_Trecho do documento_
• • • •

Instantemente, levou a mão à cabeça e pôde sentir a faixa que fora enrolada após a cirurgia. No momento seguinte, a mão foi em direção à barriga trazendo um alívio inexplicável.
— O bebê estava ali, foi surreal — relembra a relações-públicas.
A descoberta de uma metástase no cérebro durante a 26ª semana de gestação foi o pior momento da vida de Alice, que já havia superado um tumor em cada uma das mamas, tratamentos e mastectomia nos anos anteriores, e, após o parto, recebeu o diagnóstico de um novo câncer no cérebro. Agora, as histórias dos medos, da superação e dos momentos marcantes dessa trajetória estão reunidas no livro Aguenta Firme, lançado este mês, quando também é lembrado o Outubro Rosa, que alerta para a importância do diagnóstico precoce do câncer de mama.
As primeiras anotações do que hoje é o livro datam de 2008, quando ela descobriu o primeiro tumor na mama esquerda, aos 27 anos. Naquela época, conta, as redes sociais eram recheadas de imagens bonitas e histórias felizes.
— Não se publicava as misérias. Meu primeiro tratamento foi velado — lembra Alice.

• • • •

_Entradas extraídas_
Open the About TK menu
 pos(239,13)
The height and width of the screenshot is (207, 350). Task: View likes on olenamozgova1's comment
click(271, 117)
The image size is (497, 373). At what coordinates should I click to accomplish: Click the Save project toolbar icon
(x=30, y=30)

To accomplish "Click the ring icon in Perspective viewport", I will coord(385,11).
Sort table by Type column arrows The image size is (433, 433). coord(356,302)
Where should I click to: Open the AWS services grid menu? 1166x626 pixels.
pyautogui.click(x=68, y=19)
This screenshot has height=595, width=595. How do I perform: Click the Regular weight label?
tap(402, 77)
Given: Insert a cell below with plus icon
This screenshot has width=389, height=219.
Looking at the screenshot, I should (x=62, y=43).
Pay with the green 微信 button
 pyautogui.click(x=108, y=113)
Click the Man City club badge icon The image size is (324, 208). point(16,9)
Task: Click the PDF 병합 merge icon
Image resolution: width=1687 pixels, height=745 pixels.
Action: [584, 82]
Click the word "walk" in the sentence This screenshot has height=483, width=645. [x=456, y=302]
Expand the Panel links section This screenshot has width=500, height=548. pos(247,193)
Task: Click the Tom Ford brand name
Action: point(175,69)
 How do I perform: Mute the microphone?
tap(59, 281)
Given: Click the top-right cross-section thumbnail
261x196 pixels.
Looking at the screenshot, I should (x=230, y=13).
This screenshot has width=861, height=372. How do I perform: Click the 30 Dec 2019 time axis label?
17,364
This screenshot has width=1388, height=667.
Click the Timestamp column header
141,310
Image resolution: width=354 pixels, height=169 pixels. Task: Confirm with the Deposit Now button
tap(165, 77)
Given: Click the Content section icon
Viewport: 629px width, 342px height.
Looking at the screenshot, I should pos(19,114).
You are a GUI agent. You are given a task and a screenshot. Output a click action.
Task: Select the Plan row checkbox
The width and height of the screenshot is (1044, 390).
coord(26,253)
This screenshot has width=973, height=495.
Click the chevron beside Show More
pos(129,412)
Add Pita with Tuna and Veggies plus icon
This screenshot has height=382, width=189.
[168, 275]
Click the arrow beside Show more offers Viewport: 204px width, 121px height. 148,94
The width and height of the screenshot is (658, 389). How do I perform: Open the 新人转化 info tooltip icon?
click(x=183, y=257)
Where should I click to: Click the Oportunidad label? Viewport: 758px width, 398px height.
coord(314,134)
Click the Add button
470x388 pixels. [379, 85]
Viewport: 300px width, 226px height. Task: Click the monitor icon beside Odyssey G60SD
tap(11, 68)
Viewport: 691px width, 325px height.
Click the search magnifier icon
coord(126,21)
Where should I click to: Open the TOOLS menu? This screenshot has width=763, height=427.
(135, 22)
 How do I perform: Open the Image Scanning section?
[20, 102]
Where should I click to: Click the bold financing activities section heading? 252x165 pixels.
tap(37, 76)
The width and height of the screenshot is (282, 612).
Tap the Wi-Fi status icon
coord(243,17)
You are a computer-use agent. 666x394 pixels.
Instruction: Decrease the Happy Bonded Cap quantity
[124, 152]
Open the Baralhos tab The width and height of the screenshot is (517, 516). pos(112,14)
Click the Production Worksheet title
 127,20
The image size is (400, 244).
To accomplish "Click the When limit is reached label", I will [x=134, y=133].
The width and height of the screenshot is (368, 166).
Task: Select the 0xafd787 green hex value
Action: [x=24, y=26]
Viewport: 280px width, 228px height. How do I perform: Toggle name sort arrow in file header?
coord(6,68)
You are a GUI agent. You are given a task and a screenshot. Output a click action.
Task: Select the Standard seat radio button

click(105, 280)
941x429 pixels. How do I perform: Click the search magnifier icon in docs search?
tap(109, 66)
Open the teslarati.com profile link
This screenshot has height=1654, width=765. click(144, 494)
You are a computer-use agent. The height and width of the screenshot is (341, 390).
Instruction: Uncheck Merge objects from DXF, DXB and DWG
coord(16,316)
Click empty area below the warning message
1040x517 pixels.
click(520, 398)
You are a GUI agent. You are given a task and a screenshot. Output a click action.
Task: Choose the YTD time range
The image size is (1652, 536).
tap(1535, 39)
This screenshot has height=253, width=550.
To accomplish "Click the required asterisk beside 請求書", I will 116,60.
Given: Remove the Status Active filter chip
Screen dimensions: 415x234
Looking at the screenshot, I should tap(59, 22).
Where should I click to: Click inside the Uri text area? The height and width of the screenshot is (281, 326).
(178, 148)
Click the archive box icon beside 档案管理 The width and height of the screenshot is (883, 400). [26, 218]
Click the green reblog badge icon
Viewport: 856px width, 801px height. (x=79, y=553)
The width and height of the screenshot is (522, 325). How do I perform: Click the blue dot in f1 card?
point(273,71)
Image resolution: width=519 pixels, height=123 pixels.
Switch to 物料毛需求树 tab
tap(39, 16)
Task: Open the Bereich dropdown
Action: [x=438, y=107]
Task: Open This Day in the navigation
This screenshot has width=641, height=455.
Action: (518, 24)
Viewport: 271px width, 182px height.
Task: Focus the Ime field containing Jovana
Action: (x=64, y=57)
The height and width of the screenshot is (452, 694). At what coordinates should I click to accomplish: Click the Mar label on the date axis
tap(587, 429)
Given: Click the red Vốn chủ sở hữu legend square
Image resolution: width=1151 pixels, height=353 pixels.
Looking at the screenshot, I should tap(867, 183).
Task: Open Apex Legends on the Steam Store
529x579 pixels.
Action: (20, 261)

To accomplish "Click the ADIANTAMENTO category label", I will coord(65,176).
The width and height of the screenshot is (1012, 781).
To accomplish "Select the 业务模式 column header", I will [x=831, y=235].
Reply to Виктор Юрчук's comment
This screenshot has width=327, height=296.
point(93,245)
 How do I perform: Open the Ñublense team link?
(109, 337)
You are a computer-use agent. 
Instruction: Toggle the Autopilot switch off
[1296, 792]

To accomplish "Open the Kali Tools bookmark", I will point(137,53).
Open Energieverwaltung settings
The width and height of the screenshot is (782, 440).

• • • •

_Exercícios propostos_
• A. No trecho sobre a trajetória de Alice contra o câncer, em que ano e com que idade ela descobriu o primeiro tumor na mama?
• B. Continue o trecho sobre a trajetória de Alice contra o câncer a partir da última frase.

_Respostas do exercício_
• A. Em 2008, aos 27 anos.

• B.
Quando soube que tinha um tumor na mama direita, em 2017, a relações-públicas iniciou um diário e criou o perfil Aguenta Firme, Alice, no Instagram. Diferentemente da primeira vez, decidiu compartilhar mais da sua rotina de tratamento.
Dois anos depois de tratar o segundo tumor e passar por uma mastectomia, Alice foi surpreendida pela gestação de Miguel, hoje com um ano e 11 meses. Ela, que imaginava que não poderia dar à luz por conta dos tratamentos que passara, estava prestes a realizar seu grande sonho de gestar:
— Em outubro de 2017, fui em uma especialista em fertilidade que disse que meu ovário direito não tinha atividade e o outro tinha poucos folículos. Minha quimioterapia acabou em junho e eu não menstruei mais. A médica disse que, provavelmente, eu teria uma menopausa precoce.
Foi ao descobrir a gravidez que a produção do livro surgiu no horizonte. O objetivo inicial era lançá-lo em 2020, porém, como ela descobriu uma segunda metástase no cérebro, desta vez inoperável, os planos precisaram ser adiados.
— Queria deixar tudo registrado em um livro, mas não conseguia ler e nem escrever após fazer a radioterapia de crânio total. Atrapalhou minha motricidade, cognição e memória. Foi uma vitória imensa publicar o Aguenta Firme. É uma história que pode ajudar outras pessoas — avalia.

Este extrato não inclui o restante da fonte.